Resta esperar o fim desta pandemia e, aos poucos, voltar para o Maracanã para reconstruir a festa das torcidas. Ele agora é outro, mas novas histórias precisam ser escritas pela cobertura de acrílico. A memória do UUUUUUHHHHHHH é oxigênio para este esporte que tanto amamos.

@pauloandel

A SELEÇÃO PAROU NO TEMPO?

por Paulo-Roberto Andel


Nas últimas semanas, por diversos motivos a Seleção Brasileira tem sido referência nos meios de comunicação. Não tem a ver propriamente com a medalha de ouro nas Olimpíadas de Tóquio, nossa conquista mais recente, mas sim com cenas maravilhosas de muito tempo atrás.

Seja para celebrar os aniversários de Pelé e Zagallo, para comemorar os aniversários das conquistas das cinco Copas do Mundo, documentários maravilhosos de Ernesto Rodrigues no SporTV ou outros motivos, o fato é que a Seleção tem aparecido bem na TV fechada, internet etc.

Ao mesmo tempo em que se pode esbaldar com cenas maravilhosas, gols inesquecíveis – no caso de 1970, até mesmo os gols que não aconteceram – e passes fantásticos, hoje a melhor imagem da Seleção Brasileira é uma lembrança distante.

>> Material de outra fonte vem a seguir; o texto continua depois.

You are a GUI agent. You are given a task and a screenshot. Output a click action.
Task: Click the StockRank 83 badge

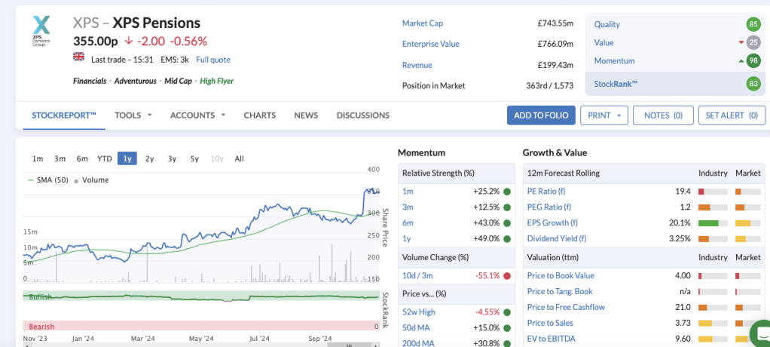pyautogui.click(x=753, y=84)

Sim, para muitos de nós aquele futebol maravilhoso está muito vivo à mente, mas 1970 tem mais de meio século, 1962 prestes a completar 60 anos e 1958 já tendo passado disso.

É importante respeitar e muito as grandes conquistas de 1994 e 2002, últimos momentos que o nosso futebol deu lampejos do que já foi um dia, mas quando se fala em uma constelação de craques, temos 1958-62-70 em vista. É inevitável.

Estamos a caminho dos 20 anos sem Copas. Quando isso aconteceu a partir de 1970, em 1990 o Brasil fracassou no Mundial da Itália, mas tinha jogadores que faziam pensar, dentro e fora da Seleção: Romário, Bebeto, Renato Gaúcho, Careca, Neto e ainda viriam à frente Djalminha, Edmundo, Marcelinho, Dener, Jorginho, Aldair, Branco, Leonardo, Mozer, Ricardo Gomes, Taffarel, Zetti, tantos nomes. E agora? O que realmente temos agora além da estrela solitaríssima de Neymar? Líder nas eliminatórias, o Brasil não empolga nem mostra nomes capazes de cativar os torcedores.

Enquanto por aqui vivemos um futebol anêmico, verdadeiro faquir do talento, numa sucessão de jogos brutos, feiosos e que não dizem o que é o verdadeiro Brasil em campo, não consigo parar de pensar numa fala do brilhante documentário “Maracana”, de Sebastián Bednarik e Andrés Varela. Feita com cenas belíssimas da trajetória uruguaia na Copa de 1950, a produção aborda uma perspectiva diferente do lugar comum que temos de tragédia nacional. No fim, o narrador em off conta a chegada dos jogadores uruguaios a Montevidéu, e nas cenas finais com o povo louvando os jogadores, algo como “a vitória do Uruguai fez o país parar no tempo, sendo seu último grande feito esportivo”.

Vejo as lindas cenas do passado do nosso futebol e temo que tenhamos parado no tempo, sem perceber.